I wasn’t wrong. The entire rafting experience was a blast which almost got scrapped after I and 3 other travel buddies – Dong, Lawstude, and Bluespot – were enticed to try out Lake Sebu by GenSan bloggers (more on them on a future post) and the purported awesome view from its newly constructed zipline.

Common sense prevailed and by mid-morning on a Sunday, after a 2.5-hour bus ride from GenSan and 1 hour to the put-in area within Davao City, we had our helmets and life vests on raring to go navigate the rapids. There was a short lecture on the rafting basics: how to properly handle a paddle, what to do when you fall off the raft or when the raft capsizes, how to lift a “fallen” comrade off the river among other things.

The put-in area had a magnificent view of Davao’s flora. Almost the entire surrounding was covered in green and the color trickled down to the water. I initially thought the current would be raging on the get-go but it was surprisingly placid-like with only a tiny bit of hint that the water was downstreaming.

It was the perfect place to try out what was taught a few minutes back. We took turns sliding off the raft with our paddles, getting saved, and doing the saving. The water was cold but not shivery-cold. It was a welcome respite from the heat and jolted me awake having had very little sleep for more than 24 hours. It put me in the right kind of mood.

After each had their chance to dip in the waters, sort of a rafting baptism ritual, we were off to the rapids. Although they weren’t as intense as in the rainy season we still had the grandest time paddling hard forward and easy forward and feasting our eyes on the expansive scenery before us.

A few times our guide barked out a right side hard forward and left side hard backward combo-instruction (to the uninitiated, this means those sitted on the right side of the raft should paddle forward and those on the left should paddle backward) and we practically froze, each of us bewildered on which way to paddle. All of us burst out laughing each time.

In between rapids are stretches of placid-like waters. During these stretches we deliberately jumped or slid off the raft with the main guide’s approval. We floated on our backs or on our stomachs and allowed the river’s current to carry us.

We did this a few times and it was exhilarating. Peaceful. There was even an instance when after giving out the drifting signal all 6 of us jumped off the raft inside of five seconds. We felt like 5-year-old kids allowed by our parents to play off in the rain after minutes of incessant pleading.

The entire course allowed us to traverse through some poor communities in Davao who reside near the river. There were women washing clothes and throngs of kids either taking a dip or simply playing. Kids waved and yelled out babai (Bye-Bye) and we did the same.

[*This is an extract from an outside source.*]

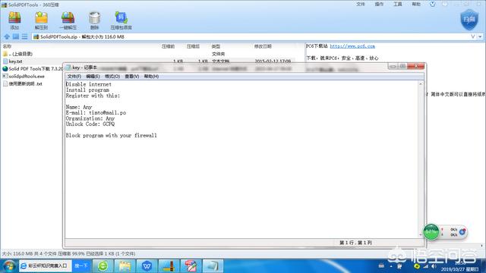Expand the address bar dropdown arrow
Screen dimensions: 486x273
tap(480, 36)

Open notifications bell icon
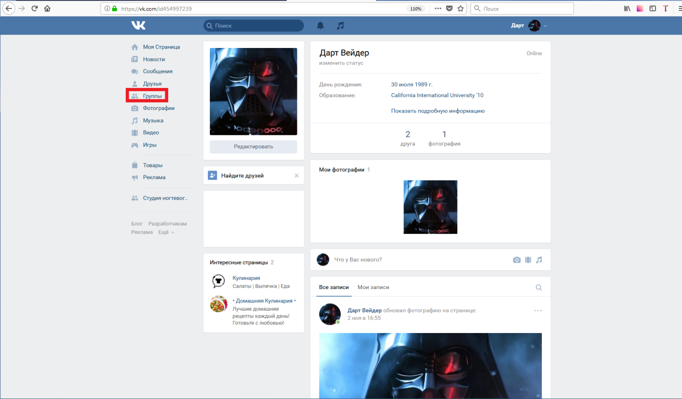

At last at the 3-hour stretch we arrived at the take-out area. Similar to where we took off, the place was picturesque and the water placid-like. We were then famished and gobbled up the free lunch that cam with the package we paid for. It was a gratifyingly memorable experience overall.

By the way, something tells me I will be trying out the rapids again within the year, when the water level is higher and the river more frightening.